Pixel coordinate grounding data:
::::::::::
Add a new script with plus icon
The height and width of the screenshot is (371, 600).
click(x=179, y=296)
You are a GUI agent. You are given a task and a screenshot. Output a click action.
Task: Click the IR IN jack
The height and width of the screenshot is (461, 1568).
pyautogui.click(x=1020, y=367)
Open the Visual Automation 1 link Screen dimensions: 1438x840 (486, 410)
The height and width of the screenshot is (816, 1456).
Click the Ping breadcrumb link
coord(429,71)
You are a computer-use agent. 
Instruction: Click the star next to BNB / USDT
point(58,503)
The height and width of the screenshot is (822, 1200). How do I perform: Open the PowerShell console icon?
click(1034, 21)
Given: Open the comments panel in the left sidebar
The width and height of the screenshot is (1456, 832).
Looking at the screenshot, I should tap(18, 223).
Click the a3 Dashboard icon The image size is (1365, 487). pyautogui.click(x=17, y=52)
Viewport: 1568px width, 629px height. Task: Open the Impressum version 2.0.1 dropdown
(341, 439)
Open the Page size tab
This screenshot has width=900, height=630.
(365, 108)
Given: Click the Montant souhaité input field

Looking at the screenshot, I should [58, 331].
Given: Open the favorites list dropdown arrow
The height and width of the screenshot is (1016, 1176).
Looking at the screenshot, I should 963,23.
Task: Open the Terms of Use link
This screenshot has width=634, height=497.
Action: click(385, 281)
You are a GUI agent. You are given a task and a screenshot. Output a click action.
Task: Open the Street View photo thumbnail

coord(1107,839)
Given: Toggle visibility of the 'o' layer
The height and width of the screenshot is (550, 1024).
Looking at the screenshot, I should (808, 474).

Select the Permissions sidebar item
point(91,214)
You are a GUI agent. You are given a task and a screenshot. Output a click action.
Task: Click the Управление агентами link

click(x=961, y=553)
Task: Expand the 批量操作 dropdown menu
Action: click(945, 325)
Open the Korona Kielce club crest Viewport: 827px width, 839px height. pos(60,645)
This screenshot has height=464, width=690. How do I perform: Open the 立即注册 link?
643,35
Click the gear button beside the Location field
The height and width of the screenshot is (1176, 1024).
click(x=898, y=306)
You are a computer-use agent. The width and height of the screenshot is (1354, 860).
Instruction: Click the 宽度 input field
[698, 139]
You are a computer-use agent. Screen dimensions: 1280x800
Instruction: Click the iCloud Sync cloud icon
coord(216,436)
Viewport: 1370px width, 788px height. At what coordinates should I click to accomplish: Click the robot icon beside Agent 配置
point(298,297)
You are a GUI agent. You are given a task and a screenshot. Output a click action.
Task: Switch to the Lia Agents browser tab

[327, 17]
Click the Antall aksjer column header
::::::::::
Exercise: Nothing in the records above may be left out when you repeat them exactly.

Written answer:
Add a new script with plus icon
The height and width of the screenshot is (371, 600).
click(x=179, y=296)
You are a GUI agent. You are given a task and a screenshot. Output a click action.
Task: Click the IR IN jack
The height and width of the screenshot is (461, 1568).
pyautogui.click(x=1020, y=367)
Open the Visual Automation 1 link Screen dimensions: 1438x840 (486, 410)
The height and width of the screenshot is (816, 1456).
Click the Ping breadcrumb link
coord(429,71)
You are a computer-use agent. 
Instruction: Click the star next to BNB / USDT
point(58,503)
The height and width of the screenshot is (822, 1200). How do I perform: Open the PowerShell console icon?
click(1034, 21)
Given: Open the comments panel in the left sidebar
The width and height of the screenshot is (1456, 832).
Looking at the screenshot, I should tap(18, 223).
Click the a3 Dashboard icon The image size is (1365, 487). pyautogui.click(x=17, y=52)
Viewport: 1568px width, 629px height. Task: Open the Impressum version 2.0.1 dropdown
(341, 439)
Open the Page size tab
This screenshot has width=900, height=630.
(365, 108)
Given: Click the Montant souhaité input field

Looking at the screenshot, I should [58, 331].
Given: Open the favorites list dropdown arrow
The height and width of the screenshot is (1016, 1176).
Looking at the screenshot, I should 963,23.
Task: Open the Terms of Use link
This screenshot has width=634, height=497.
Action: click(385, 281)
You are a GUI agent. You are given a task and a screenshot. Output a click action.
Task: Open the Street View photo thumbnail

coord(1107,839)
Given: Toggle visibility of the 'o' layer
The height and width of the screenshot is (550, 1024).
Looking at the screenshot, I should (808, 474).

Select the Permissions sidebar item
point(91,214)
You are a GUI agent. You are given a task and a screenshot. Output a click action.
Task: Click the Управление агентами link

click(x=961, y=553)
Task: Expand the 批量操作 dropdown menu
Action: click(945, 325)
Open the Korona Kielce club crest Viewport: 827px width, 839px height. pos(60,645)
This screenshot has height=464, width=690. How do I perform: Open the 立即注册 link?
643,35
Click the gear button beside the Location field
The height and width of the screenshot is (1176, 1024).
click(x=898, y=306)
You are a computer-use agent. The width and height of the screenshot is (1354, 860).
Instruction: Click the 宽度 input field
[698, 139]
You are a computer-use agent. Screen dimensions: 1280x800
Instruction: Click the iCloud Sync cloud icon
coord(216,436)
Viewport: 1370px width, 788px height. At what coordinates should I click to accomplish: Click the robot icon beside Agent 配置
point(298,297)
You are a GUI agent. You are given a task and a screenshot. Output a click action.
Task: Switch to the Lia Agents browser tab

[327, 17]
Click the Antall aksjer column header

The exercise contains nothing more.